Haggard’s manager confirmed that the singer died at home near Redding, California, TMZ reports. The country legend had battled pneumonia in recent months, and was forced to cancel tour dates in December and January, spending 11 days in a Rancho Mirage hospital. But TMZ reports he had recently rebounded from the illness and even scheduled concert dates with his old friend Willie Nelson, with whom he released an album, Django and Jimmie, in 2015.

https://www.youtube.com/watch?v=-iYY2FQHFwE

Haggard, whose honky-tonk hits included “Okie From Muskogee”, “Mama Tried” and “The Fightin’ Side of Me”, was a highly revered singer/songwriter who catered to the heartbroken and the hard-living and recorded 38 No. 1 country singles. Those who covered Haggard’s hits include Dolly Parton, Emmylou Harris, The Byrds, Vince Gill, and the Grateful Dead. 

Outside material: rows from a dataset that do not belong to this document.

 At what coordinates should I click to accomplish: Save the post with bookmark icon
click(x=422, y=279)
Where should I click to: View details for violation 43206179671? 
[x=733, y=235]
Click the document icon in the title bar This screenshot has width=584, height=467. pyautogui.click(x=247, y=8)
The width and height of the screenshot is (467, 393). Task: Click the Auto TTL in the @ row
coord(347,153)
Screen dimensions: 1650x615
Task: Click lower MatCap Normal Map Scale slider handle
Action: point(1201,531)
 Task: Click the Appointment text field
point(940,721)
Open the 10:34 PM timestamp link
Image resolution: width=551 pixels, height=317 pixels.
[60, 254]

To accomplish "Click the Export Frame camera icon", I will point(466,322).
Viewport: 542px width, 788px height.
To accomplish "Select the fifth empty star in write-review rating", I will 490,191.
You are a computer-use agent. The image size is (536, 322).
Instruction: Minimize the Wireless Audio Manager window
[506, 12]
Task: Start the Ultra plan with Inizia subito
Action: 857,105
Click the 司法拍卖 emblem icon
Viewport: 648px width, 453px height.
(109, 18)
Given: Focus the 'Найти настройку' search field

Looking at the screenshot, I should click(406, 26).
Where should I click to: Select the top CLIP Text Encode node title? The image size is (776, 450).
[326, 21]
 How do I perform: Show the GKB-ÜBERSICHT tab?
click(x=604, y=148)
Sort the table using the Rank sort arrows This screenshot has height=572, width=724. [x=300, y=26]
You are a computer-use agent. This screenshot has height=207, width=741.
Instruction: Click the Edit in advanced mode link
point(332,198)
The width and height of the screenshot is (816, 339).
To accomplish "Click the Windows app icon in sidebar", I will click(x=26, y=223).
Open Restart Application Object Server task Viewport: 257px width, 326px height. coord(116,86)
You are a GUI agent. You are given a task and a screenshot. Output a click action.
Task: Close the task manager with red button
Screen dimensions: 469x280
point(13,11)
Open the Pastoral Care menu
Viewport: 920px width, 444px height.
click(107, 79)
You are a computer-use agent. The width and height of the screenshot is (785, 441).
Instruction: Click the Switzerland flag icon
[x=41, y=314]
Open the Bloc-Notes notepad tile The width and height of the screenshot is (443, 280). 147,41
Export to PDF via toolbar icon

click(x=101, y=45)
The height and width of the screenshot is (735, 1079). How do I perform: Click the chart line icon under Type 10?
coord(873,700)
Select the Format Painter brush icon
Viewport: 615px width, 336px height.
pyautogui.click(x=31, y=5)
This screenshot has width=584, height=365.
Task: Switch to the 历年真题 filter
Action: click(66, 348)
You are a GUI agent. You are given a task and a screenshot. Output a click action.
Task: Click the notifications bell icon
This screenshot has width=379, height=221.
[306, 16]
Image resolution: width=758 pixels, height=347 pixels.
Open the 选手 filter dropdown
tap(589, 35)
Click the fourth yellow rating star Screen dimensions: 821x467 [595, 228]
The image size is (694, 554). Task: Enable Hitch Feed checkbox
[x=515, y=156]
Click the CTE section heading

Born dirt-poor in Bakersfield, Haggard served time in reform school and ended up in San Quentin when he was 21 on a burglary rap. While behind bars, the aspiring musician saw Johnny Cash perform for inmates, later joined the prison band and two years after his 1960 release, cut his first single, “Skid Row”, which kicked off a legendary music career of more than 50 years. 

In 1994, he was inducted into the Country Music Hall of Fame.